第15匙 昭和六十年、つくばとあきば:ラホール(C05)
茨城県の筑波で、昭和六十年三月十七日から九月十六日までの一八四日間、国際科学技術博覧会(EXPO'85)が行われた。
これは「人間・居住・環境と科学技術」がテーマとなった科学万博で、書き手の少年時代に地元の茨城で催されたため、何度も〈つくば万博〉を訪れ、どのパビリオンに行くか、というのが、当時の小・中学生たちの話題の中心であった、と記憶している。
その科学万博が開催された筑波から約六〇キロ離れた秋葉原に、〈つくば万博〉が開幕する二週間前の〈一九八五年三月三日〉にオープンしたカレー専門店こそが「ラホール 外神田店」である。

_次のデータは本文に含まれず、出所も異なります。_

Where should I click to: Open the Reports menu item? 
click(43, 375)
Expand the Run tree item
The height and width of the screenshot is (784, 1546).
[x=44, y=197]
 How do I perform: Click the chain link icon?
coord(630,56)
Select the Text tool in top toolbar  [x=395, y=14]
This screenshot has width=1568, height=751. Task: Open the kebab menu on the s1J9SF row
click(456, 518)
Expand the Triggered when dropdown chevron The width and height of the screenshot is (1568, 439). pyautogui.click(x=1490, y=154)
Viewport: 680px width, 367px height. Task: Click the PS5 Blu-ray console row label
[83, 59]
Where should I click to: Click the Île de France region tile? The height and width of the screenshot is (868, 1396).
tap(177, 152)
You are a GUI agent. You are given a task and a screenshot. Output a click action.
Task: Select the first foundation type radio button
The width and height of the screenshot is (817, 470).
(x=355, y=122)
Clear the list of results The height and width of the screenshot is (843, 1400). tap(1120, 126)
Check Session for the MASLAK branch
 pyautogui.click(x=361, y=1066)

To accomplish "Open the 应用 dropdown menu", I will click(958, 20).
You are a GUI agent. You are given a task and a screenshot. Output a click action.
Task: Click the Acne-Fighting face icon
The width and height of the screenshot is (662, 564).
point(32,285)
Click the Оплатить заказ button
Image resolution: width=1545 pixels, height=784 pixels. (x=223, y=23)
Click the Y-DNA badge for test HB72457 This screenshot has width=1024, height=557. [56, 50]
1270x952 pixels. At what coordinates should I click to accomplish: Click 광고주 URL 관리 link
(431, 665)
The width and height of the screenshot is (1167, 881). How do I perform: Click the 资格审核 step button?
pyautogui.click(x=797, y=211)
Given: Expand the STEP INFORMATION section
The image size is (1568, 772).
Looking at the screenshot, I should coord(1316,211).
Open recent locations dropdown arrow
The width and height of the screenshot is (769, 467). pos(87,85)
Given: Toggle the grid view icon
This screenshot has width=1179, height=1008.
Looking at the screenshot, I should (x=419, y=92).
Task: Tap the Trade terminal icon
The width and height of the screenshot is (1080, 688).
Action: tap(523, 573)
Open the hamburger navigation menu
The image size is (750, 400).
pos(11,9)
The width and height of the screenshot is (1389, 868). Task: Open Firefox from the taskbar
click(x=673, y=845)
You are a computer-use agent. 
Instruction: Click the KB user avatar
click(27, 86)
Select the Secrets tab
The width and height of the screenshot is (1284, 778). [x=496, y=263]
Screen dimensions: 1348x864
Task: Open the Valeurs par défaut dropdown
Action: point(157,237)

店のサイトには、店名の由来は書かれてはいなかったのだが、おそらく、「ラホール」という店名は、パキスタン北部のパンジャーブ地方の都市〈ラホール〉から取ったのではないか、と書き手は推測している。
日本のカレー・ショップである「ラホール」の方は、令和五年現在、秋葉原界隈で、御徒町、秋葉原、外神田の三店舗を展開しており、この日、書き手が訪れたのは、中央通りと昌平橋通りに挟まれた〈外神田三丁目〉エリアにある〈外神田店〉であった。
現在、ラホールのメインのカレーは「日本風」「インド風」「ブラック」の三種類で、これに、何某かのトッピングを付けたり、辛さを追加するのが、注文の基本形である。
だが、来客の中には、おそらく、つくば万博でどこのパビリオンに行ったらよいのか迷ってしまった来場者と同じように、三つの中のどれを選んだらよいのか悩んでしまう者もいるにちがいない。
だからであろう、外神田のラホールの店の前には、それぞれのカレーについての手書きの説明が置かれている。ホームページを参照しながら、三種のカレーの特徴をまとめてみると、それぞれは次のようになる。
「日本風」は、「小麦粉のルーに時間と手間をかけ」ている、いわゆる、「日本の家庭的なとろみのあるカレー」で、辛さ★一つであるらしい。
「インド風」は、厳選しブレンドした「20種類以上のスパイス」をベースにした「『サラサラ』のインドカレー」で、「とろみのある(日本風)カレーに比べ低カロリー」で、辛さは★三つらしい。
「ブラック」は、「インド風をベースにガーリックなどを加え」た、ラホールのオリジナル・カレーで、辛さレヴェルは★三つ以上で、ここからさらに、五段階の辛さの調整が可能であるらしい。
いずれを選ぶかは、来店時の気分次第だが、この日の書き手は、店オリジナルの「ブラック」をビーフで注文する事にしたのであった。
さて、つくば万博が催されていた一九八五年当時、東京から筑波に行くのに、交通面のアクセスはあまりよくなかった。だが、つくば万博の二十年後の二〇〇五年、秋葉原駅とつくば駅を繋ぐ「つくばエクスプレス」(略称はTX)が開通し、今では、秋葉原と筑波方面へのアクセスは俄然容易になったのである。
だから、これは〈IF〉の話なのだが、もしも一九八五年につくばエクスプレスが存在していたのならば、春休みや夏休みに、つくば万博でパビリオンを巡った後に、TXでアキバまで行って、ラホールで、カレーを食べる〈過去〉だってあり得たかもしれない、と夢想をする書き手であった。
〈訪問データ〉
ラホール 外神田店:秋葉原・外神田三丁目エリア
C05
八月十六日・水・十二時
ブラックビーフカレー・辛さ2:一〇五〇円(QR)
『北斗の拳』カード:No.09「ユリア」
〈参考資料〉
「ラホール 外神田店」、『神田カレー街 公式ガイドブック 2023』、四十ページ。
〈WEB〉
『【公式】老舗カレーショップ「ラホール」外神田店』、二〇二三年八月二十三日閲覧。
「カレーショップ ラホール」、『野川グループ』、二〇二三年八月二十三日閲覧。
「秋葉原カレー特集:激戦区で大手と互角『インドカレー ラホール外神田店』」(二〇〇八年四月七日付)、『日食外食レストラン新聞』、二〇二三年八月二十三日閲覧。